Two Adaptor Proteins Differentially Modulate the Phosphorylation and Biophysics of Kv1.3 Ion Channel by Src Kinase

• Published in: The Journal of biological chemistry Vol. 277; no. 15; pp. 13268 - 13280
• Main Authors: Cook, Karen K., Fadool, Debra A.
• Format: Journal Article
• Language: English
• Published: United States Elsevier Inc 12.04.2002; American Society for Biochemistry and Molecular Biology
• Subjects: Animals; Cell Line; GRB10 Adaptor Protein; Grb10 protein; Humans; Kv1.3 Potassium Channel; Mutagenesis, Site-Directed; n-Shc protein; Neuropeptides - physiology; Olfactory Bulb - metabolism; Phosphorylation; Potassium Channels - genetics; Potassium Channels - metabolism; Potassium Channels, Voltage-Gated; Proteins - physiology; Rats; Rats, Sprague-Dawley; Recombinant Proteins - genetics; Recombinant Proteins - metabolism; Shc Signaling Adaptor Proteins; Src Homology 2 Domain-Containing, Transforming Protein 3; src-Family Kinases - metabolism; v-src gene
• ISSN: 0021-9258; 1083-351X
• DOI: 10.1074/jbc.M108898200

The Shaker family K+channel protein, Kv1.3, is tyrosine phosphorylated by v-Src kinase at Tyr137 and Tyr449 to modulate current magnitude and kinetic properties.
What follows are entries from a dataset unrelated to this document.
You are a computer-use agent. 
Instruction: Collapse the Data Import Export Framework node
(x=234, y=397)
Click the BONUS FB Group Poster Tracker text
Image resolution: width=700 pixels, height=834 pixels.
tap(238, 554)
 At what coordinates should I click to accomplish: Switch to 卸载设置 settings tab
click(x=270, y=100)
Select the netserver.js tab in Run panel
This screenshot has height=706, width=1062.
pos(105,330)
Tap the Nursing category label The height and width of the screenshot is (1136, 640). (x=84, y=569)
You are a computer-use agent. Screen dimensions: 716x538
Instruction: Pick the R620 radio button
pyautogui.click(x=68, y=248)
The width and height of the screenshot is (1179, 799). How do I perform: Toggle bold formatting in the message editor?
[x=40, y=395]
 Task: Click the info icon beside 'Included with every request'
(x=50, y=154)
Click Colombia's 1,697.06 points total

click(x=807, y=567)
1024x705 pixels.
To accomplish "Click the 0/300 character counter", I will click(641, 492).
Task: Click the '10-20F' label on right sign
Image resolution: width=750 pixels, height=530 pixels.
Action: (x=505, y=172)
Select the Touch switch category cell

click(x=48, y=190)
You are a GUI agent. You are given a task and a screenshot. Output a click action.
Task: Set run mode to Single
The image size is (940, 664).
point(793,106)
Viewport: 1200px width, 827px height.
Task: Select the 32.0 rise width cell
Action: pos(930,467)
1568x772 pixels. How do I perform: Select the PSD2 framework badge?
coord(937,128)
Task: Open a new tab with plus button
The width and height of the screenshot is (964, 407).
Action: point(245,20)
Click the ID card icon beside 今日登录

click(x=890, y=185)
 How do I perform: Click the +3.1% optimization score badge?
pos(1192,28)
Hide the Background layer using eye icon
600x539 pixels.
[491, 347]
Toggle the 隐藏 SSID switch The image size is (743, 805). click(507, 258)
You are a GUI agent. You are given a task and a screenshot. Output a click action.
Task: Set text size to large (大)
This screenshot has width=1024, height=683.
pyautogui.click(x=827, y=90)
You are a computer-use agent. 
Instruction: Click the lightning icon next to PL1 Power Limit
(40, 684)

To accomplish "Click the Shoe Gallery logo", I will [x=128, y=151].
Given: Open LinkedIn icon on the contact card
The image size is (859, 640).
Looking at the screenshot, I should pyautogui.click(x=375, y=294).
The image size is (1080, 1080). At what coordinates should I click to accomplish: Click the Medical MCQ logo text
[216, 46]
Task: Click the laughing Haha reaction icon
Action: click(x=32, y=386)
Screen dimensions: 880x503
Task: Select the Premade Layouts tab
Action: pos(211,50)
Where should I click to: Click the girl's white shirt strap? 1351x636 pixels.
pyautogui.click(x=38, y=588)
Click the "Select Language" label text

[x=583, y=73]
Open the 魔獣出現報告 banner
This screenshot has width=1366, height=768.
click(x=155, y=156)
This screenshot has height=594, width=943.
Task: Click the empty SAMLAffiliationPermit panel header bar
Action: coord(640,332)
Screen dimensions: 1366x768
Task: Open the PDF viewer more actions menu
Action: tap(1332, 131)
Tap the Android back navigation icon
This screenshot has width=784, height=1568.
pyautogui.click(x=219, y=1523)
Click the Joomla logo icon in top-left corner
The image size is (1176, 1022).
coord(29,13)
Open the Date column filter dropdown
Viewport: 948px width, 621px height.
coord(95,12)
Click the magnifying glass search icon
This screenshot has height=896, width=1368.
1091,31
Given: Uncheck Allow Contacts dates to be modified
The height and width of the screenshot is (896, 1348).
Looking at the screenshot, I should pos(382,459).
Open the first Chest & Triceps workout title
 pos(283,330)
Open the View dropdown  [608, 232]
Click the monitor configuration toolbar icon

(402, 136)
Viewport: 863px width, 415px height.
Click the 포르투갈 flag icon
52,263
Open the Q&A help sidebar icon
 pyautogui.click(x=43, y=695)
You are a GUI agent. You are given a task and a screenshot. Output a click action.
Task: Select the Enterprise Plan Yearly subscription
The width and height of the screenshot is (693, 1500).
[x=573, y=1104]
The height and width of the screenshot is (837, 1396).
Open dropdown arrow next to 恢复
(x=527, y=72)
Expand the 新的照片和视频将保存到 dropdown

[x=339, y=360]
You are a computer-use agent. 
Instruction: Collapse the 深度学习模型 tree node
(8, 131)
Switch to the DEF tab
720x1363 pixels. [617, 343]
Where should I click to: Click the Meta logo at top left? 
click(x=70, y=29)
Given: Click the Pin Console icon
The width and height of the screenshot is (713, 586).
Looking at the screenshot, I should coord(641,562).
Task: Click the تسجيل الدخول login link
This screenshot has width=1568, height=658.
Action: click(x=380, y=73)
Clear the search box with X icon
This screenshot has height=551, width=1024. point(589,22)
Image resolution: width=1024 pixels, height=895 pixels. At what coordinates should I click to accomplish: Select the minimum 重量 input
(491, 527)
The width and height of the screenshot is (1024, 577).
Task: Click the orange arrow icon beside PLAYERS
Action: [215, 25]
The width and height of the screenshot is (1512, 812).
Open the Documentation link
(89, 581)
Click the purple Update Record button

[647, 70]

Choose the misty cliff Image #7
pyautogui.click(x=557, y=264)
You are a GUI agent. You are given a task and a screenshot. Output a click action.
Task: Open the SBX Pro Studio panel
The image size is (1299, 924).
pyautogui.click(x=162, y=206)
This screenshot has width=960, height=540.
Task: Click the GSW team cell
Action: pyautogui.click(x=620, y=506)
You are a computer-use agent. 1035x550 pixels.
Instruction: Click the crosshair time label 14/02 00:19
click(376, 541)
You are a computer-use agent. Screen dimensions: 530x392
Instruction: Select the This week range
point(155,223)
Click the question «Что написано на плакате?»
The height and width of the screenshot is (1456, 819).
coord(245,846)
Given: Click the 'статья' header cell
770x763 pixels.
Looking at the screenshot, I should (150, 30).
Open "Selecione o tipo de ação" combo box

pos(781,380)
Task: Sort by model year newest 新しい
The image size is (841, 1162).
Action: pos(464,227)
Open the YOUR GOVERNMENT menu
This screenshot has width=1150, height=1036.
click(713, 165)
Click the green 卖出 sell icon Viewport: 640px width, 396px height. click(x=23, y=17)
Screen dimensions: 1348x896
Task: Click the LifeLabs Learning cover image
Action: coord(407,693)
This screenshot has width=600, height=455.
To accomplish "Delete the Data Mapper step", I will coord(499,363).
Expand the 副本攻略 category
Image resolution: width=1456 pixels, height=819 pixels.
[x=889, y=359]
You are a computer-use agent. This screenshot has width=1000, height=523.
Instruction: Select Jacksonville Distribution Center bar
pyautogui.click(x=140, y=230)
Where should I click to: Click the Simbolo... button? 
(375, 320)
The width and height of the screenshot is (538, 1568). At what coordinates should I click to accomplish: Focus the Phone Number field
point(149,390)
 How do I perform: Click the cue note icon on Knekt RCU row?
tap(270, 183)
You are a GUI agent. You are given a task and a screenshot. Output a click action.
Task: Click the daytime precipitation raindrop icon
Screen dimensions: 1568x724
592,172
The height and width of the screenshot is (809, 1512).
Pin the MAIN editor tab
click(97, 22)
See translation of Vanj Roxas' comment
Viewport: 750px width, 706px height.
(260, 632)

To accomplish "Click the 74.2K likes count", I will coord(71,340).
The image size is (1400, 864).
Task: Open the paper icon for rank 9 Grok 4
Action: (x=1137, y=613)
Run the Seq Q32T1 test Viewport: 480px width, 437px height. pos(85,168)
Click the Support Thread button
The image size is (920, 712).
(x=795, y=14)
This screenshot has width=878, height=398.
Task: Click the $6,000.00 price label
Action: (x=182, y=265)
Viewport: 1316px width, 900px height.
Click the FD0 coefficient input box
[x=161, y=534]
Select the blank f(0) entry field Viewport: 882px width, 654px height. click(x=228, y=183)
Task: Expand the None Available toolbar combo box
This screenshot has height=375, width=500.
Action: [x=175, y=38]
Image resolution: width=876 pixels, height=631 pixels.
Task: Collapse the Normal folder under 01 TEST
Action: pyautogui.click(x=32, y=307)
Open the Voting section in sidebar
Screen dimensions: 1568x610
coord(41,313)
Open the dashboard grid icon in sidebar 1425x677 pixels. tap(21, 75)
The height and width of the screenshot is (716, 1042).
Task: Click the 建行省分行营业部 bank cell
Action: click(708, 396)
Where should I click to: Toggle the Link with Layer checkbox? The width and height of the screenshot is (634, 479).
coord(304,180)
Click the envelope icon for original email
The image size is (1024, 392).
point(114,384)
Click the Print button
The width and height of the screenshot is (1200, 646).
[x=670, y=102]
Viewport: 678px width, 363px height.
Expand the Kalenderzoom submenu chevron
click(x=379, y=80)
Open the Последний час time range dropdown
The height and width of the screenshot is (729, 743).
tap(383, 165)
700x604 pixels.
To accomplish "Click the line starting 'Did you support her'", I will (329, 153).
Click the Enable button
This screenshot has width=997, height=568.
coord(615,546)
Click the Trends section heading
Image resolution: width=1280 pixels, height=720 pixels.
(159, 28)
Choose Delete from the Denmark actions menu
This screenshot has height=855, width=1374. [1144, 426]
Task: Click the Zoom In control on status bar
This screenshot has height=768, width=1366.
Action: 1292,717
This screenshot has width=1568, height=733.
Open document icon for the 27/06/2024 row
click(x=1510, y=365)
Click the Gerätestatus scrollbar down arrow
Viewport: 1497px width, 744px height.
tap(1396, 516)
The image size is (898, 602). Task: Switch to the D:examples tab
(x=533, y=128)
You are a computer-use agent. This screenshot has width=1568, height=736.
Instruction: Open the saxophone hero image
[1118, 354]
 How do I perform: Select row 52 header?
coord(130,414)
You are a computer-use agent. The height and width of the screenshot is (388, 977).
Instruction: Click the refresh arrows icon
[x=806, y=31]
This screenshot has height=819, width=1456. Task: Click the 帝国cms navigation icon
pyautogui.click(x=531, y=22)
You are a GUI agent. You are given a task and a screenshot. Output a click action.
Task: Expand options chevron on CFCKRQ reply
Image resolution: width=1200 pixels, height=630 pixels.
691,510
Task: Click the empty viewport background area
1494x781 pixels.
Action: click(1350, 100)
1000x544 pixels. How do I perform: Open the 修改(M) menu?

Despite two proline rich sequences and these phosphotyrosines contained in the carboxyl and amino terminals of the channel, v-Src kinase fails to co-immunoprecipitate with Kv1.3 as expressed in HEK 293 cells, indicating a lack of direct Src homology 3- or Src homology 2-mediated protein-protein interaction between the channel and the kinase. We show that the adaptor proteins, n-Shc and Grb10, are expressed in the olfactory bulb, a region of the brain where Kv1.3 is highly expressed. In HEK 293 cells, co-expression of Kv1.3 plus v-Src with Grb10 causes a decrease in v-Src-induced Kv1.3 tyrosine phosphorylation and a reversal of v-Src-induced Kv1.3 current suppression, increase in inactivation time constant (τinact), and disruption of cumulative inactivation properties. Co-expression of Kv1.3 plus v-Src with n-Shc did not significantly alter v-Src-induced Kv1.3 current suppression but reversed v-Src induced increased τinact and restored the right-shifted voltage at half-activation (V1/2) induced by v-Src. The v-Src-induced shift in V1/2 and increased τinact was retained when Tyr220, Tyr221, and Tyr304 in the CH domain of n-Shc were mutated to Phe (triple Shc mutant) but was reversed back to control values when either wild-type Shc or the family member Sck, which is not a substrate for Src kinase, was substituted for the triple Shc mutant. Thus the portion of the CH domain that includes Tyr220, Tyr221, and Tyr304 may regulate a shift in Kv1.3 voltage dependence and inactivation kinetics produced by n-Shc in the presence of v-Src. Collectively these data indicate that Grb10 and n-Shc adaptor molecules differentially modulate the degree of Kv1.3 tyrosine phosphorylation, the channel's biophysical properties, and the physical complexes associated with Kv1.3 in the presence of Src kinase.